Hence, at the SEMANTiCS 2016, Cathy will deliver her keynote on the prevailing topic of “Enriching content with user data and semantic information”.

Q1: Which application areas for semantic technologies do you perceive as most promising?

I think semantic technologies have a really important role to play in data integration, which of course is a key issue for many different applications. Making explicit the assumptions that have been made, and the context in which the joined-up data will be used, reduces misunderstandings and improves accuracy when combining data from different sources. One promising area of semantic integration in the publishing industry is the intersection between bibliographic and product data, the content semantics and the data generated by user interaction with the content. Combined, this information can drive more meaningful and personalised search, more targeted advertising, and for publishers themselves, a better understanding of what really holds our users’ interest.

In my view, the other promising application in journals publishing, particularly in the sciences, is the ability to understand and harness not only what the article is and where it’s been published (bibliographic data) but what it’s about (hypotheses, methods, findings, conclusions, and supporting research data). Rather than discovering an article based on its title, authors, and keywords in the traditional way, giving a journal article some semantic structure enables researchers to search for those articles that support a particular conclusion, or have used a particular scientific method. The challenge is to capture that structure accurately and in a way that doesn’t put too much burden on the author whilst writing.

Q2: What is your vision of semantic technologies and artificial intelligence?

Certain AI techniques such as machine learning and natural language processing are really useful for semantic technologies, for example to extract concepts from textual data. However, since we are dealing with such high volumes of data in the applications I work with, the role of logic and reasoning is very limited. So I see the two disciplines of semantic technologies and AI as overlapping, but distinct.

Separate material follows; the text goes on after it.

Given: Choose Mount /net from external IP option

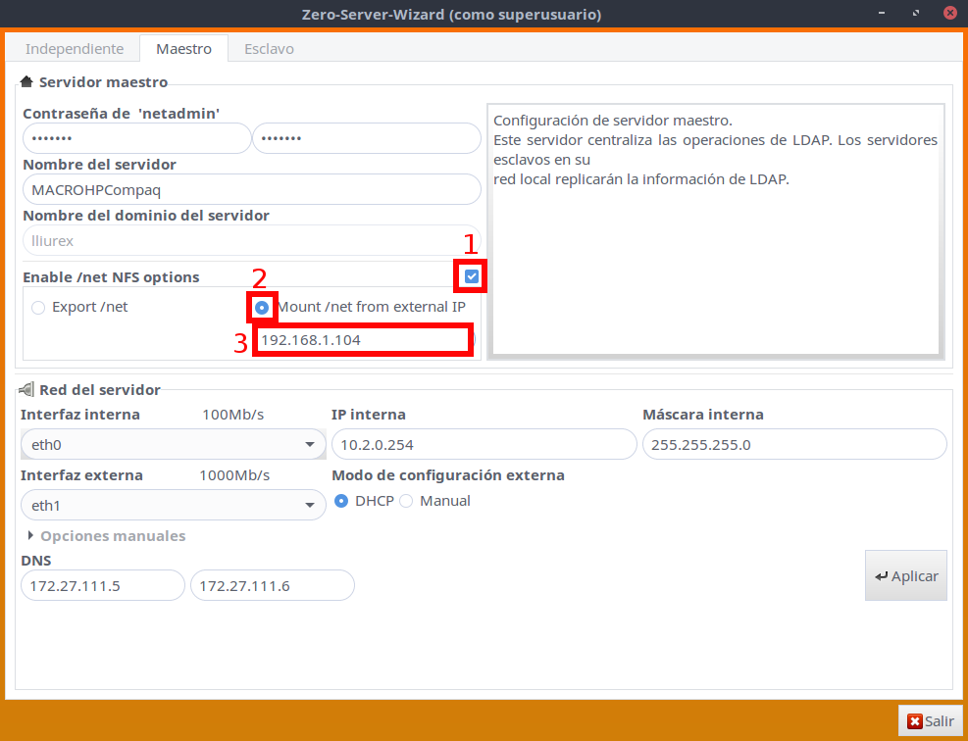Looking at the screenshot, I should 263,308.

Q3: How do you personally contribute to the advancement of semantic technologies?

My current role is really about moving semantic technologies into the mainstream of Oxford University Press’ publishing process, which has included a lot of outreach to explain the business benefits, as well as more technical development work to realise those benefits. For example, I’ve been working on an ontology of the concepts that Oxford University Press publishes about, and contributed to the RDFa tags embedded in many of the content pages of our online products. We’ve also just installed a Pool Party taxonomy manager, which has really helped integrate the 70-odd taxonomies being used in our business together, and enabled our team to map between them, and consolidate in several cases.

Q4: You've been actively developing solutions for multimedia & personalisation. You even hold some patents. Which semantic multimedia application would you love to see to become reality?

I started off my career in multimedia applications research, later moving into semantic technologies. Right now, I’d love to see uptake of semantic technologies with Digital Asset Management systems – current systems can struggle with the need to annotate media assets in different ways depending on the context, which is something that semantics are tailor-made for!